Basic protections, such as email filtering and firewalls, are being used by 81% of leaders as a primary defense mechanism against cyberattacks. However, across provider, payer and life sciences/pharmaceutical companies, Porter Research found more than half of leaders are “less than fully confident” in the technologies they use to prevent and mitigate ransomware attacks. Today, companies should have zero trust access controls, segmentation to prevent lateral movement, endpoint protections and secure web gateways monitoring data/users going outside the network.
Patrick Sullivan, chief technology officer for security strategy at Akamai, has stated that many ransomware crews target organizations that are more likely to pay. Due to the life or death nature of their mission, the healthcare industry is perceived as being more likely to pay to restore access to life-saving systems. Healthcare organizations also face a large exposure to ransomware. Chief information and security officers in healthcare are often dealing with complex environments and struggling to hire and keep cyber experts on their staff resulting in the need for strategies built around maximizing the integration and return-on-investment of security solutions.
The complex federated environments, an increasingly intricate regulatory landscape, the difficulty in finding cybersecurity expertise, the exploding number of medical devices and the extraordinary number of legacy systems in most healthcare organizations all contribute to the lagging cybersecurity environment. Meanwhile, the growing use of third-party and external vendors to expand clinical and technical capabilities has further complicated matters. It is time to evaluate your security controls and see where you can mitigate risks across the enterprise.
Prevention is the best medicine
It’s long been said that “prevention is better than a cure.” As it turns out, that philosophy is increasingly being adopted by healthcare IT leaders for the health and sustainability of their enterprise networks and broader ecosystems.

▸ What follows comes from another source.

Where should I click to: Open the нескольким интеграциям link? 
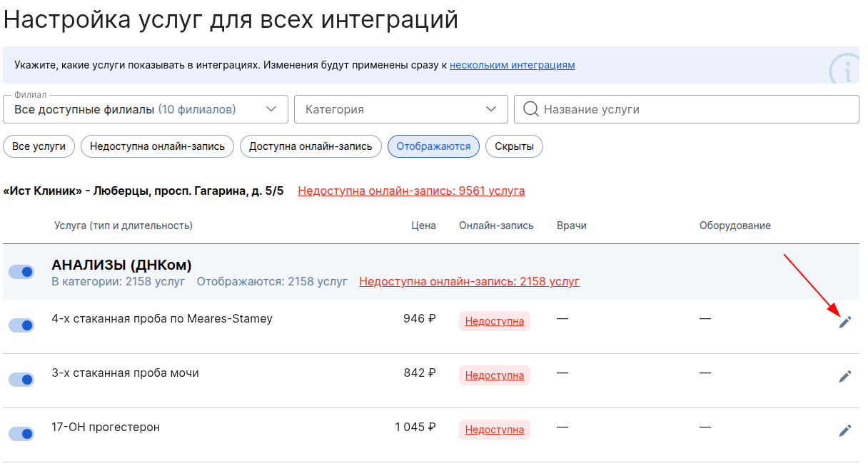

That means the right integrated security controls that provide both strong protections and rapid detection of compromises.
An overwhelming majority of Porter study respondents noted that, in order to meet the increasing sophistication of attackers, they’ll dedicate even more resources to cybersecurity than ever over the next few years. Considering the financial, clinical and reputational impacts of downtime, this is promising sentiment from healthcare industry technology leaders. The question is how to get the most risk reduction from that investment.
To keep up, payer and provider survey respondents are prioritizing resource investment into infrastructure enhancement, including but not limited to: protecting the edge with zero trust network access management and multi-factor authentication; protecting the enterprise with segmentation tools to minimize impact if malware gets into the network; protecting engagement with the internet through SWG, DLP and sandboxing. And, let’s not forget, preventing DDoS attacks.
These are some of the key controls to leverage in order to protect the data journey that staffs go on every day to ensure they have access when they need it.
For healthcare organizations, cybersecurity means defending patient safety. Those who make the necessary investments in strengthening their cybersecurity posture beyond the basics will ultimately enable practitioners to provide their best care possible and strengthen patient trust.